The cervical spinal cord compression leads to disruption of the intestinal mucosal barrier. (A) Whole colon tissue (scale bar 10 mm) was examined from control and DCM mice, and the (B) cecum area (control: 89.2 ± 11.7 mm²; DCM: 94.5 ± 9.6 mm²; p < 0.74 t-test) and the (C) colon length (control: 59.6 ± 4.5 mm; DCM: 57.2 ± 8.2 mm; p < 0.82 t-test) size were analyzed in both groups. (D) Representative images of three mice per group show the integrity of the intestinal epithelial barrier in cross-sectional views at the proximal segment to the anus by staining against E-cadherin (white) and DAPI (magenta; scale bar: 200 μm). (E) Transversal sections of the colon (scale bar: 500 μm) from control and DCM stained with Alexa488-WGA (cyan) to detect mucous granules, E-cadherin antibody (white), and DAPI (magenta) reveal a reduced (F) area of mucous granules (cyan) at the mucosal layer (low panel in E, area and perimeter of granules in red and yellow, respectively; control: 128.2 ± 19.6 mm²; DCM: 67.4 ± 6.3 mm²; ^*p < 0.02 t-test). (G) The phylum profile ratio related to the relative abundance of Firmicutes and Bacteroidetes was quantified (control: 0.37 ± 0.07%; DCM: 0.74 ± 0.1%; ^*p < 0.043 t-test).
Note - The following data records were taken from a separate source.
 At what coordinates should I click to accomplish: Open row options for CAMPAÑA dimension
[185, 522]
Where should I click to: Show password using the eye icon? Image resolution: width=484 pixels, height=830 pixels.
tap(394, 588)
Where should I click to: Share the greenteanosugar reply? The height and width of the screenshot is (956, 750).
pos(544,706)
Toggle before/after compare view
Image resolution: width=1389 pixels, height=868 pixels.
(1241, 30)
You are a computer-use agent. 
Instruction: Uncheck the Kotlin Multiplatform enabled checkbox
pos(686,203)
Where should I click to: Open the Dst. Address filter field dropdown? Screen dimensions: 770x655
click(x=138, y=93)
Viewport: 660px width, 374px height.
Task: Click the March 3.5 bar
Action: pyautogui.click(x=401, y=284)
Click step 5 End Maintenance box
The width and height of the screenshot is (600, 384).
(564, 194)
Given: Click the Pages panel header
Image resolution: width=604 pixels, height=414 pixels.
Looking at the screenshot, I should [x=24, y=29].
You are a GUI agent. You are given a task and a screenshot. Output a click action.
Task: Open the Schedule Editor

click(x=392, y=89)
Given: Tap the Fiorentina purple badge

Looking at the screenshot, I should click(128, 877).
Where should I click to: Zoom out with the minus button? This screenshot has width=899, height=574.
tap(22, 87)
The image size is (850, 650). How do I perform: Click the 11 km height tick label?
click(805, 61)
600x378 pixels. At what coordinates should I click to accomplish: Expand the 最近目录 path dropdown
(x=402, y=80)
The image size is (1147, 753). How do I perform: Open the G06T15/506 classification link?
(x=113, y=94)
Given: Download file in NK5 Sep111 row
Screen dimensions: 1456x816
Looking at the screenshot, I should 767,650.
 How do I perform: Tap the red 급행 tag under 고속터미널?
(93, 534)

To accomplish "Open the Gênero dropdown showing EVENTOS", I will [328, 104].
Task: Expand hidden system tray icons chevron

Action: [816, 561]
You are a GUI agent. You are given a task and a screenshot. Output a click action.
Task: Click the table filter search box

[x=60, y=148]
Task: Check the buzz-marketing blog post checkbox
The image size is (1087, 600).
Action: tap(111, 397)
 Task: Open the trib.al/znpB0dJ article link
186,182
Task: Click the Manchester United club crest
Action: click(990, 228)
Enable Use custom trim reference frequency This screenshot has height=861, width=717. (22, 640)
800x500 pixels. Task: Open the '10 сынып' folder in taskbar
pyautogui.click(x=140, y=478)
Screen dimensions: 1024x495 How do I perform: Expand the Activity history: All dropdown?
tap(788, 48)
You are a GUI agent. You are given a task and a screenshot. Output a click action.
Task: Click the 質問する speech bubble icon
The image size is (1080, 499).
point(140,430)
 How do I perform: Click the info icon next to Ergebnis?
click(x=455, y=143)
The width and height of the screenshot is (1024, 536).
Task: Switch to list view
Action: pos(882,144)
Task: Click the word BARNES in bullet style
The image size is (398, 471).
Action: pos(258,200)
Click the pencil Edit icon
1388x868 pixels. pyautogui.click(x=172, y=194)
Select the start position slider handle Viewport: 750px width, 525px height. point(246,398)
Data are presented as mean ± s.e.m.; n control = 3, n DCM = 4 for B, C, and F; n control = 4, n DCM = 4 for G.

Figure 7

SCFAs promote the differentiation of motoneuron-like NSC34 cell lines. NSC34 cells were seeded on vitronectin and differentiated for 72 h. Fresh treatments with 200 μM of vehicle, acetate, butyrate, and propionate were performed every 12 h until the time of differentiation. After treatment, the differentiated cells were fixed in PFA 0.5% and stained against βIII-tubulin, β-actin, and DAPI, as shown in the (A) representative images. Quantification of (B) neurite length is shown (control: 33.2 ± 0.7 μm; acetate: 34.6 ± 1.0 μm; butyrate: 43.6 ± 1.2 μm; propionate: 41.7 ± 1.1 μm; ^***p < 0.0001). Data are presented as mean ± s.e.m.